## GOAL
Reproduce the interview about radar and hypersonic threats below word for word, from the first line to the last.

Justin: Can you explain what makes hypersonics such a big threat in the future versus conventional missile systems? What does LTAMDS do to counter that?

Bob: All I can really say in that area is that they're fast. They're very fast. If you want to intercept something that's going at a speed like that, you're going to have to detect and track it at a much longer range than, say, radars of the 1990s could.

Justin: You will need time to launch an interceptor or some other kill vehicle.

Bob: Yeah. Because again, a radar has got to go through that whole process of search, track, classify, discriminate, and identify. At the end of the day, it's a human being sitting inside a van or a command-and-control system somewhere that's going to make a decision on whether or not to engage. The radar is not going to decide. The faster objects are coming at you, the less time you have to make those decisions, so your radar has to really be able to see further and provide precision. I mean, the gallium nitride not only increases the efficiency of how the radar works, it also enhances the sensitivity of the radar so that it can be more precise. At the end of the day, what you're trying to do is inform a soldier to make the right decision.

Justin: You mentioned gallium nitride. Will you explain what that is, why the government has such tight regulations on it, and what benefits it provides to a radar system like this?

Bob: So, it's a modern technology, and it really focuses on efficiency of power. We're one of the few places that has an actual US government-sanctioned approved gallium nitride foundry. When your new car beeps to warn that you're starting to get out of the lane a little bit- that's commercial-grade gallium nitride sensors in those cars. What we make is military grade.

What is a radar, really? I have a power source that I pump into it, and I have cooling systems. I have computers that are doing processing inside there. How do I get as much of that outside power that's coming in to go out the front of the radar as RF energy? The more power I can take from a source like a generator and push out the front, the further and more precisely I'm going to be able to see.

The LTAMDS is searching 360 degrees all the time. Once it acquires a target it's going to continue to track it while still searching everywhere else. Then it's going to take that track and do a couple of things. One, it's going to try to classify that track. What kind of track is it? Is it manned? Unmanned? Is it a cruise missile? Is it a fighter jet or a helicopter?

## STORED ROWS
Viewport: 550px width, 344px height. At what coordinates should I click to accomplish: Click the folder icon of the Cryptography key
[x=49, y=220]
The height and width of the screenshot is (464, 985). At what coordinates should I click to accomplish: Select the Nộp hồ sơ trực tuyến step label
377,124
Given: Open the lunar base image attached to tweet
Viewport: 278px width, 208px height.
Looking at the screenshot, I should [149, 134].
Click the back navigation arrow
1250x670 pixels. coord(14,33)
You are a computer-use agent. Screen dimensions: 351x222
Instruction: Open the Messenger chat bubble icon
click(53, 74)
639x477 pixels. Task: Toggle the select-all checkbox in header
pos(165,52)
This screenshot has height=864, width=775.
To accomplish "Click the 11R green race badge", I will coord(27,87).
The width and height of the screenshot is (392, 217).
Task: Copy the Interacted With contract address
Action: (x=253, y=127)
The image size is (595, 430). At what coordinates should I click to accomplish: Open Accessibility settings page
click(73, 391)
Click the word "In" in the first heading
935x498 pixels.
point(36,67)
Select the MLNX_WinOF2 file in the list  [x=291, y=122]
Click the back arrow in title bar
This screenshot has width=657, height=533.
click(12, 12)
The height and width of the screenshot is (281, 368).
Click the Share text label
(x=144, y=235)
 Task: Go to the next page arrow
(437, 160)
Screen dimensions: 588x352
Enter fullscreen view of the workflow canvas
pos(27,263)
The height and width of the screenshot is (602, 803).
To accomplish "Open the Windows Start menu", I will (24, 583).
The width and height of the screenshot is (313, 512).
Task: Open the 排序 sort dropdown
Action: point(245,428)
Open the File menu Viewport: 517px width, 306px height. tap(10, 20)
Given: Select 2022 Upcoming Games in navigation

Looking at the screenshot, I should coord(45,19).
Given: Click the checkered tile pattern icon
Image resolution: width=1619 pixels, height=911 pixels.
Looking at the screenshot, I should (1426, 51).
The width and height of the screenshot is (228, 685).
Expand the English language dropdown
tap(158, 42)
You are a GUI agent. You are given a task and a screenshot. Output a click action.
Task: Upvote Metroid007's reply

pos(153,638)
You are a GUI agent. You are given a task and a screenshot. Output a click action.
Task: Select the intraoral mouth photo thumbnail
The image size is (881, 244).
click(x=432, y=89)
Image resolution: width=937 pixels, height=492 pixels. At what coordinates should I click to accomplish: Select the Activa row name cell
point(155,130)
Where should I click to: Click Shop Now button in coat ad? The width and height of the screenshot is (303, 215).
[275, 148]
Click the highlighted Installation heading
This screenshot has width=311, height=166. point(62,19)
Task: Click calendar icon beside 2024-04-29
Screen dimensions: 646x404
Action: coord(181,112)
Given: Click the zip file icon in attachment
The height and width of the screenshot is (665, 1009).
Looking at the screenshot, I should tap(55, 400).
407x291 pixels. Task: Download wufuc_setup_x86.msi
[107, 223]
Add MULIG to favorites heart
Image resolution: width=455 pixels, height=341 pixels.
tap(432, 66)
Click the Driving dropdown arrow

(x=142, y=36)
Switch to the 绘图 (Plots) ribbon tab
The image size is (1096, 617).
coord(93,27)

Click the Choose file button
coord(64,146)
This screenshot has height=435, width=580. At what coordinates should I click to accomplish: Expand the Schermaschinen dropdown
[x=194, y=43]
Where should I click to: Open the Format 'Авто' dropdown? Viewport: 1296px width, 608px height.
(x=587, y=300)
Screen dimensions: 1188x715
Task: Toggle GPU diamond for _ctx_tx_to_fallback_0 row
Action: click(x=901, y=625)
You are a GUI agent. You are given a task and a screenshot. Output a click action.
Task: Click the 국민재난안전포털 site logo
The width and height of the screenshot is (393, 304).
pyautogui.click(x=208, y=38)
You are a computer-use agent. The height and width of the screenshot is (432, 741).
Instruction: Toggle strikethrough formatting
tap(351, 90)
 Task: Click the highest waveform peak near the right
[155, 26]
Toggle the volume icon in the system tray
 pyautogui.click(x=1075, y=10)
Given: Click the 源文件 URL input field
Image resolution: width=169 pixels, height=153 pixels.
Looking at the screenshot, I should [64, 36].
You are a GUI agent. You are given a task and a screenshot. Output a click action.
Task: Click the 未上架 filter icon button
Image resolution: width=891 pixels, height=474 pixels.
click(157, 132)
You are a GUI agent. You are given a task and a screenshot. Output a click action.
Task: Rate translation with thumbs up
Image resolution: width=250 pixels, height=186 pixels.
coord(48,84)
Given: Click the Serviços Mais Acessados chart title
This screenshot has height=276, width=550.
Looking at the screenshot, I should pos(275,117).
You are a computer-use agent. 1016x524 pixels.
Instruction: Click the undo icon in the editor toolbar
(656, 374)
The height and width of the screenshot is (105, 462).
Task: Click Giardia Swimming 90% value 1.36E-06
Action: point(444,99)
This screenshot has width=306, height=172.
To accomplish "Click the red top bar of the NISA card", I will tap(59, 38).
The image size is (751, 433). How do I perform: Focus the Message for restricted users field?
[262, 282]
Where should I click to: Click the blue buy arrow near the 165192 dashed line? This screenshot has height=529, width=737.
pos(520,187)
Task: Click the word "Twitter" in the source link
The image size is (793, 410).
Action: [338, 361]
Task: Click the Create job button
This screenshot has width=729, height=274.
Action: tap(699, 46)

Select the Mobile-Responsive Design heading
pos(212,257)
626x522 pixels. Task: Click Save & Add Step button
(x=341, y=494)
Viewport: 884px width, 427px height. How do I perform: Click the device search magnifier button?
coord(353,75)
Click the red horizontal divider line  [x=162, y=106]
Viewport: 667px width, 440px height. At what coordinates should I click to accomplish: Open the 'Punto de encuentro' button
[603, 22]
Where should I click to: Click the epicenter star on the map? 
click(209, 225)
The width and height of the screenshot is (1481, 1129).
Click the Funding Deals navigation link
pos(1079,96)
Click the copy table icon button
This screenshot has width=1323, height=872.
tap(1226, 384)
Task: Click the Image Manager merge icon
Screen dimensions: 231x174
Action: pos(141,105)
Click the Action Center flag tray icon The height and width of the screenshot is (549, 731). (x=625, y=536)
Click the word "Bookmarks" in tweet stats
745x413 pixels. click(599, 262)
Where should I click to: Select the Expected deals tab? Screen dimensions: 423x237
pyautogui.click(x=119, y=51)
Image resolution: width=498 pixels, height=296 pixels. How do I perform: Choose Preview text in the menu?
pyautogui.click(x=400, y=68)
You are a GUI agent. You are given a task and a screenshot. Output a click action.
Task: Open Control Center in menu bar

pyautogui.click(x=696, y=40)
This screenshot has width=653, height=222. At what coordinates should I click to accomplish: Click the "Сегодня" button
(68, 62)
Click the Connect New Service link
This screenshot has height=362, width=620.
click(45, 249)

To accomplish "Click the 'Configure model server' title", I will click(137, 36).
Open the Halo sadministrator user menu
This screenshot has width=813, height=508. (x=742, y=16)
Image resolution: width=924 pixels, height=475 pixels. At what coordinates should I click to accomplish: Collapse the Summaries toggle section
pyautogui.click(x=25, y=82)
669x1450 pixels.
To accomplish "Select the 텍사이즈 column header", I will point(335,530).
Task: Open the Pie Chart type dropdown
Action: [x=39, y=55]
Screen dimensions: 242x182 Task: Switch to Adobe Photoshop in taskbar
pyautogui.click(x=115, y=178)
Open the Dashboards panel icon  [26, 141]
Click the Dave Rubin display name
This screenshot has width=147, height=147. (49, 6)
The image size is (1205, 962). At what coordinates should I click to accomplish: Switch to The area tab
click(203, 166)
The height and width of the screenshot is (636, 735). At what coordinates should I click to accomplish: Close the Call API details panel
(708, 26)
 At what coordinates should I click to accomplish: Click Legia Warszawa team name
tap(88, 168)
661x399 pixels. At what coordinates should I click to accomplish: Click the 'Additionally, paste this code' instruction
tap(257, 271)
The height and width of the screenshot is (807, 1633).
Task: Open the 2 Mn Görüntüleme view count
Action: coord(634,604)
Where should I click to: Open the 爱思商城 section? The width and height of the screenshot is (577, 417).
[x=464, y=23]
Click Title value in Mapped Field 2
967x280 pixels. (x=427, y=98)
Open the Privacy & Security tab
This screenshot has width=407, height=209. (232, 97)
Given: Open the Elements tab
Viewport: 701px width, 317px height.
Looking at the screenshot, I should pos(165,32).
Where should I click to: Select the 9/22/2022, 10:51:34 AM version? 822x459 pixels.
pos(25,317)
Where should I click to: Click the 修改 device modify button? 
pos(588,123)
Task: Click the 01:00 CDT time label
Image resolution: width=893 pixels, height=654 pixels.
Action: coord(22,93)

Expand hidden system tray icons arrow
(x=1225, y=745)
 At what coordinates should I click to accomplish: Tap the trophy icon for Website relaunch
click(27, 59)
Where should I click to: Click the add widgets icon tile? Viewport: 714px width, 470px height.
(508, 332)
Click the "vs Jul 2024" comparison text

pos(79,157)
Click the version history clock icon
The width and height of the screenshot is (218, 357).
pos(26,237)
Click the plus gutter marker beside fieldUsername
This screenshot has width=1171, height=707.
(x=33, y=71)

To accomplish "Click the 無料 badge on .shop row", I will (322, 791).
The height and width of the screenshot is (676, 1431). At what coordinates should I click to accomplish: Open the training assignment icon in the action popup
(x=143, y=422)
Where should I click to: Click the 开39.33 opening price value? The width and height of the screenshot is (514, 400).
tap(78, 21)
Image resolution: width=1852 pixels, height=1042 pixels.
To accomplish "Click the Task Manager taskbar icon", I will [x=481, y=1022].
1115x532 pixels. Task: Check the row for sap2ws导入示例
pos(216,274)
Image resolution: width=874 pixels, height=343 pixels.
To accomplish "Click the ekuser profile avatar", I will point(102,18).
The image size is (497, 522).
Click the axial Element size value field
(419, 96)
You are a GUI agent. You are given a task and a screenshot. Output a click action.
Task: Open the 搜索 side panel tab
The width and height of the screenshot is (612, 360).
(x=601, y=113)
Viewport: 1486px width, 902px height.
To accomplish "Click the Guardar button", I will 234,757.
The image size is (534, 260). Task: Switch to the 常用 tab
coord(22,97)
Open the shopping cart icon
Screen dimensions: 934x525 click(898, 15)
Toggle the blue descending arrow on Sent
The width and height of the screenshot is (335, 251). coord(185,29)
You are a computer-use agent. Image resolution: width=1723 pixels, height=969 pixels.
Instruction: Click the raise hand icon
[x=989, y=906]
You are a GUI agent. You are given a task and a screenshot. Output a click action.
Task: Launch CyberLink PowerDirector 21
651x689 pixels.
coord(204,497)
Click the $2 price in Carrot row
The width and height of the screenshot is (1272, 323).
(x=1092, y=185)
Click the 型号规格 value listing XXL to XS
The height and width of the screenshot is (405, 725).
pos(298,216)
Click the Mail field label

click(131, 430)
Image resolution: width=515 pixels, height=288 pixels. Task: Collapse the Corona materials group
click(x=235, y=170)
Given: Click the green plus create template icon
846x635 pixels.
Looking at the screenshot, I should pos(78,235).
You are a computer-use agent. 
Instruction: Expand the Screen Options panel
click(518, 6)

## TASK RESULT
Justin: Can you explain what makes hypersonics such a big threat in the future versus conventional missile systems? What does LTAMDS do to counter that?

Bob: All I can really say in that area is that they're fast. They're very fast. If you want to intercept something that's going at a speed like that, you're going to have to detect and track it at a much longer range than, say, radars of the 1990s could.

Justin: You will need time to launch an interceptor or some other kill vehicle.

Bob: Yeah. Because again, a radar has got to go through that whole process of search, track, classify, discriminate, and identify. At the end of the day, it's a human being sitting inside a van or a command-and-control system somewhere that's going to make a decision on whether or not to engage. The radar is not going to decide. The faster objects are coming at you, the less time you have to make those decisions, so your radar has to really be able to see further and provide precision. I mean, the gallium nitride not only increases the efficiency of how the radar works, it also enhances the sensitivity of the radar so that it can be more precise. At the end of the day, what you're trying to do is inform a soldier to make the right decision.

Justin: You mentioned gallium nitride. Will you explain what that is, why the government has such tight regulations on it, and what benefits it provides to a radar system like this?

Bob: So, it's a modern technology, and it really focuses on efficiency of power. We're one of the few places that has an actual US government-sanctioned approved gallium nitride foundry. When your new car beeps to warn that you're starting to get out of the lane a little bit- that's commercial-grade gallium nitride sensors in those cars. What we make is military grade.

What is a radar, really? I have a power source that I pump into it, and I have cooling systems. I have computers that are doing processing inside there. How do I get as much of that outside power that's coming in to go out the front of the radar as RF energy? The more power I can take from a source like a generator and push out the front, the further and more precisely I'm going to be able to see.

The LTAMDS is searching 360 degrees all the time. Once it acquires a target it's going to continue to track it while still searching everywhere else. Then it's going to take that track and do a couple of things. One, it's going to try to classify that track. What kind of track is it? Is it manned? Unmanned? Is it a cruise missile? Is it a fighter jet or a helicopter?